Cependant Démodocus ne peut goûter avec joie les honneurs de l’hospitalité ; il brûle d’arriver chez Lasthénès. Déjà la nuit couvroit les chemins de son ombre : on sépare la langue de la victime 5, on fait les dernières libations à la mère des songes, ensuite on conduit le prêtre d’Homère et la prêtresse des Muses sous un portique sonore, où des esclaves avoient préparé de molles toisons.

Démodocus attend avec impatience le retour de la lumière.

« Ma fille, disoit-il à Cymodocée, qu’une puissance inconnue privoit aussi du sommeil, malheur à ceux que la pitié ou une vive reconnoissance n’arracha jamais au pouvoir de Morphée. Il n’est pas permis d’entrer dans les temples des dieux avec du fer 6 ; on n’entrera point dans l’Élysée avec un cœur d’airain. »

Aussitôt que l’aurore eut éclairé de ses premiers rayons l’autel de Jupiter qui couronne le mont Lycée 7, Démodocus fit attacher les mules à son char. En vain le généreux Ancée veut retenir son hôte ; le prêtre d’Homère part avec sa fille. Le char roule à grand bruit hors des portiques ; il prend sa course vers le temple d’Eurynome, caché dans un bois de cyprès 8 ; il franchit le mont Élaïus ; il dépasse la grotte où Pan retrouva Cérès 9, qui refusoit ses bienfaits aux laboureurs, et qui pourtant se laissa fléchir par les Parques, une seule fois favorables aux mortels.

Les voyageurs traversent l’Alphée au-dessous du confluent du Gorthynius, et descendent jusqu’aux eaux limpides du Ladon 10. Là se présente une tombe antique, que les nymphes des montagnes avoient environnée d’ormeaux 11 : c’étoit celle de cet Arcadien pauvre et vertueux, d’Aglaüs de Psophis 12, que l’oracle de Delphes déclara plus heureux que le roi de Lydie. Deux chemins partoient de cette tombe : l’un serpentoit le long de l’Alphée, l’autre s’élevoit dans la montagne.

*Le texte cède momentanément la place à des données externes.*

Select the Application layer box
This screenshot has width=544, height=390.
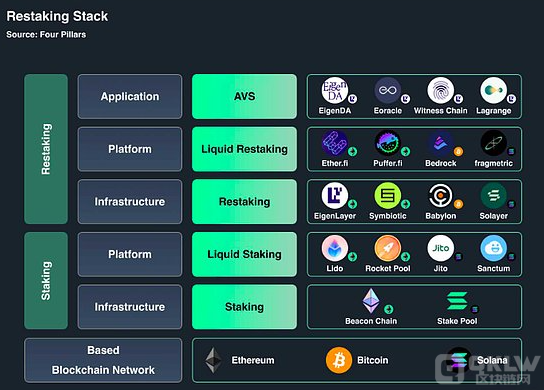(130, 96)
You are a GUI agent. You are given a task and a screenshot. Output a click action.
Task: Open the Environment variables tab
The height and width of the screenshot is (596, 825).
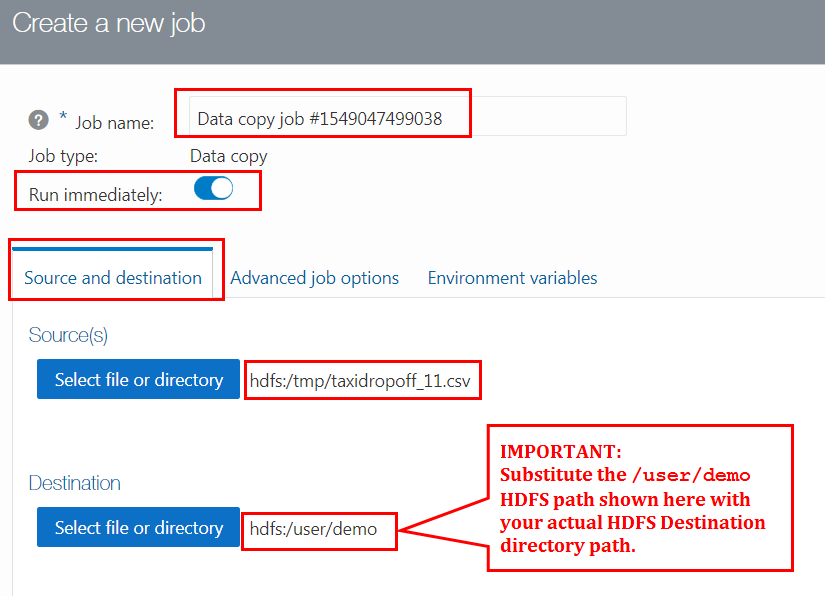512,278
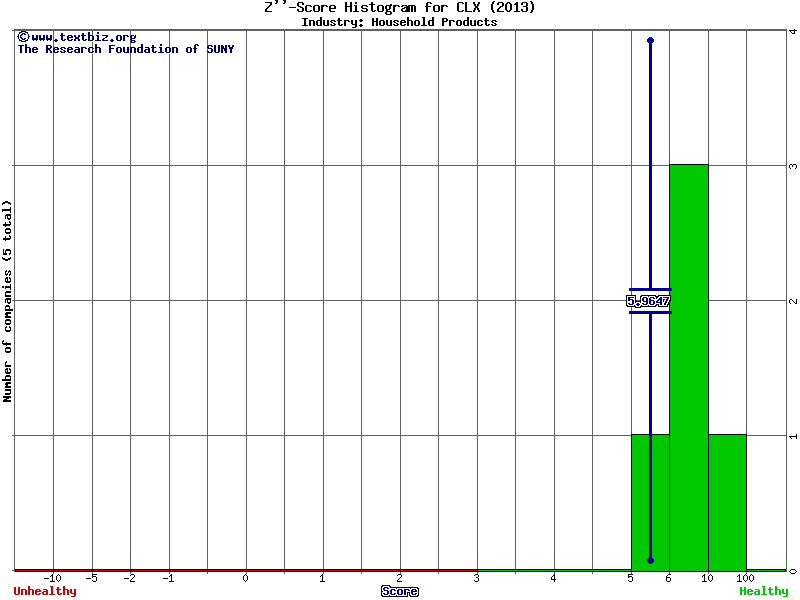Click the -10 tick on x-axis
The width and height of the screenshot is (800, 600).
click(x=53, y=578)

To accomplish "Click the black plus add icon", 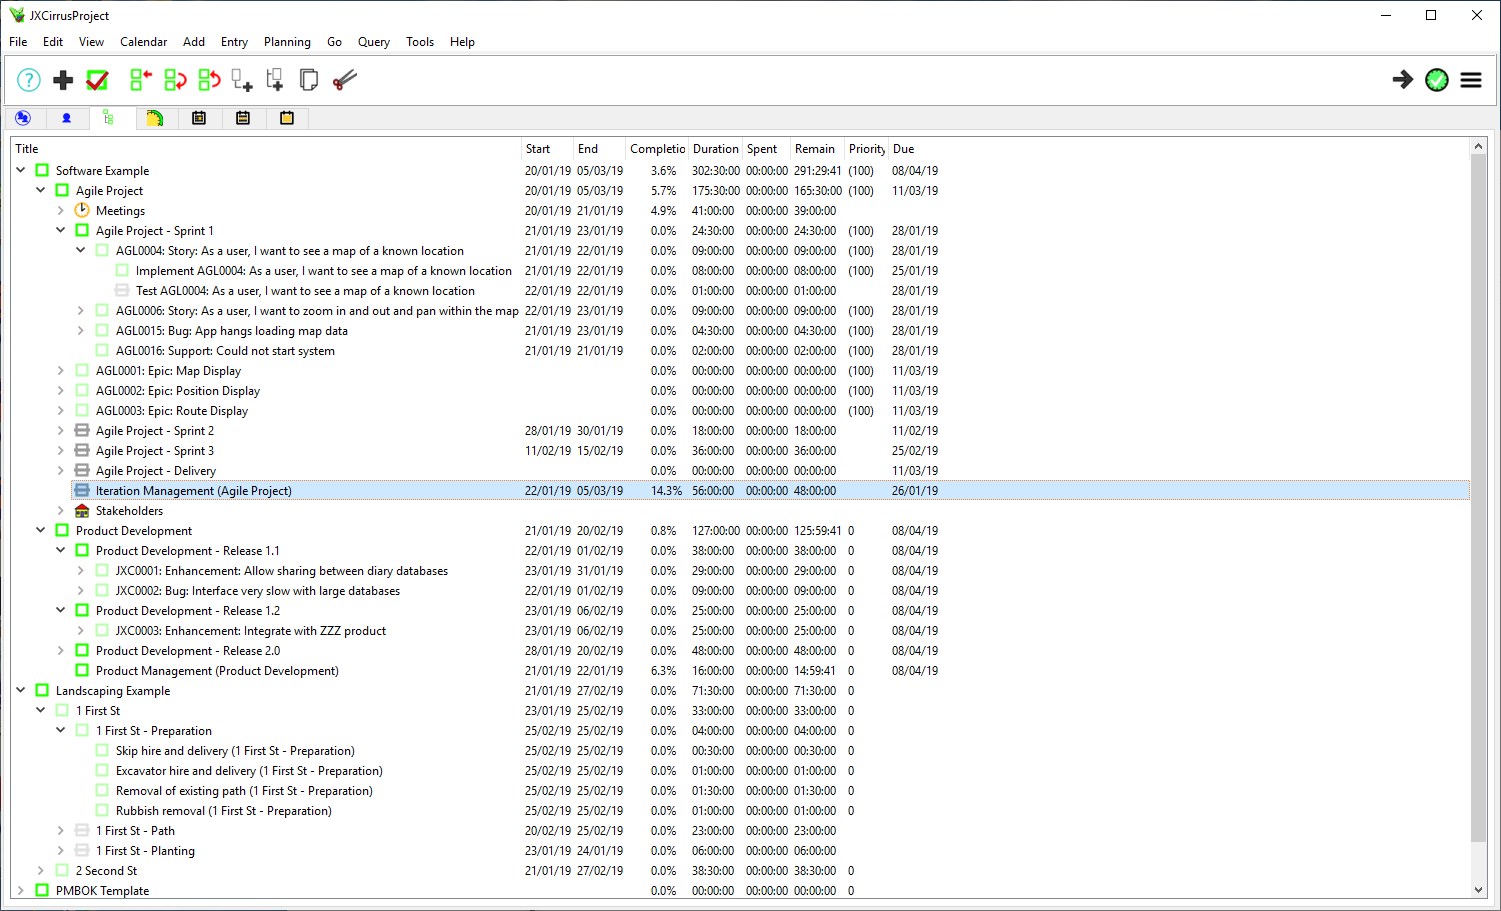I will (63, 80).
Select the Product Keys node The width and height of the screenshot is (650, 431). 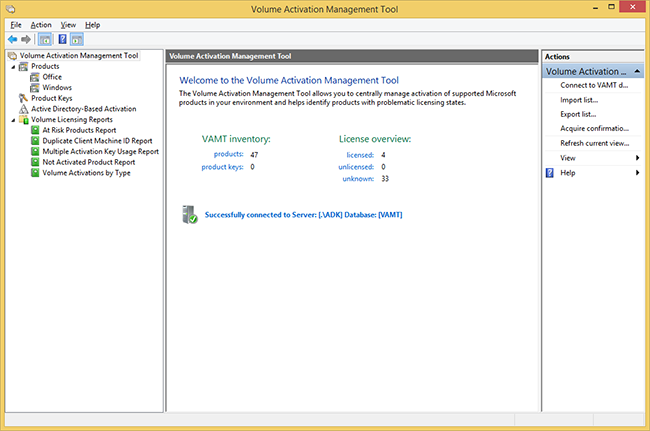[51, 98]
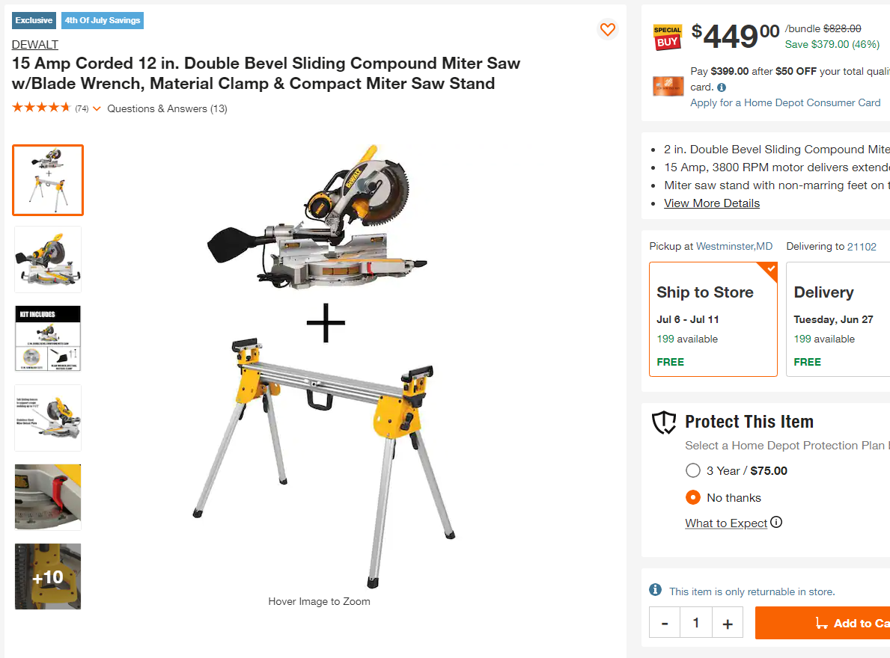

Tandis qu’Évémon délibéroit en lui-même s’il suivroit l’une ou l’autre route, il aperçut un homme déjà sur l’âge, assis auprès du tombeau d’Aglaüs. La robe dont cet homme étoit vêtu ne différoit de celle des philosophes grecs 13 que parce qu’elle étoit d’une étoffe blanche commune : il avoit l’air d’attendre les voyageurs dans ce lieu, mais il ne paraissoit ni curieux ni empressé.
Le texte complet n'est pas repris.